Levés de bonne heure, ils prennent ensemble un café sur la table de la cuisine. L'atmosphère est lourde. Ils éprouvent la sensation de s'être réveillés avec la gueule de bois. Éliane finit par rompre le silence.
— Qu'est-ce qu’on fait ? On ne peut pas rester comme ça les bras croisés.
— À quelle heure a-t-elle cours aujourd'hui ?
— Huit heures.
— Attends huit heures et demie puis téléphone au lycée pour savoir si elle est présente.
— Et si elle ne l'est pas ?
— N'anticipe pas la réponse. Il sera toujours temps d’aviser lorsque nous saurons.
La conversation se limite à ce bref échange.
Plus que jamais le temps s’écoule interminablement. Éliane tente de s'interdire de surveiller l'heure. Elle se fixe une tâche et, tant que celle-ci n’est pas intégralement accomplie, elle ne doit pas regarder l’horloge. Mais l'impatience est la plus forte et elle ne résiste pas à la tentation. Ces maudites aiguilles n'avancent pas. Elles semblent freinées par on ne sait quel caprice de la mécanique.
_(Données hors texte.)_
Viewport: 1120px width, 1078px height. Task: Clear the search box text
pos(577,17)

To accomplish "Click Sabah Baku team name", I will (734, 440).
Jean-Louis, contrairement à son habitude, ne se rend pas, dès qu'il est prêt, à l'agence où, quasi quotidiennement, il arrive le premier. Il appelle sa secrétaire pour l'informer qu'il viendra plus tard dans la matinée sans pour autant fournir d'explication. Il s'enferme dans son bureau afin de se pencher sur quelques dossiers, mais ne parvient guère à fixer son attention.
Au fur et à mesure que l'heure fatidique approche, Éliane est de plus en plus fébrile. À huit heures trente pile, pas une minute de plus, elle téléphonera au lycée... C'est au moins ce qu'elle s'est promis. Elle a posé à côté de l'appareil un post-it sur lequel elle a noté le numéro de l’établissement.
Elle fixe la grande aiguille de la pendule de la cuisine qui semble rivée puis saute brusquement d'un cran après chaque interminable minute.
Huit heures vingt-huit. À quoi bon attendre pour si peu ? Elle compose le numéro.
On lui passe le conseiller principal d'éducation auquel elle explique, sans donner trop de détails, qu'il y a eu un problème à la maison et qu'elle souhaite s'assurer que sa fille est bien présente.
— Je n'ai pas encore les fiches d'appel de toutes les classes. Retéléphonez d'ici un quart d'heure ou, si vous préférez, c’est moi qui le ferai.
— Je rappellerai, décide-t-elle.
Elle n'a pas envie d'attendre des heures pour savoir ce qu'il en est. L'homme a beaucoup d'occupations et elle craint qu'il oublie sa promesse. Elle raccroche. Elle s'est rarement sentie à ce point angoissée. Elle étouffe, a envie de pleurer, mais aucune larme ne vient.
Jean-Louis la rejoint dans la cuisine.
— Tu as appelé le lycée ?
— Ils ne savent pas encore. Je dois rappeler d'ici un quart d'heure.
Elle n'ajoute rien de plus. Il ne pose pas d’autre question.
À peine cinq minutes se sont écoulées que le téléphone sonne. Éliane se précipite.
— Madame Lambert ?... Monsieur Derville, CPE du lycée Marcelin-Berthelot. La fiche d'appel de la classe de première C vient de me parvenir. Votre fille est pointée absente.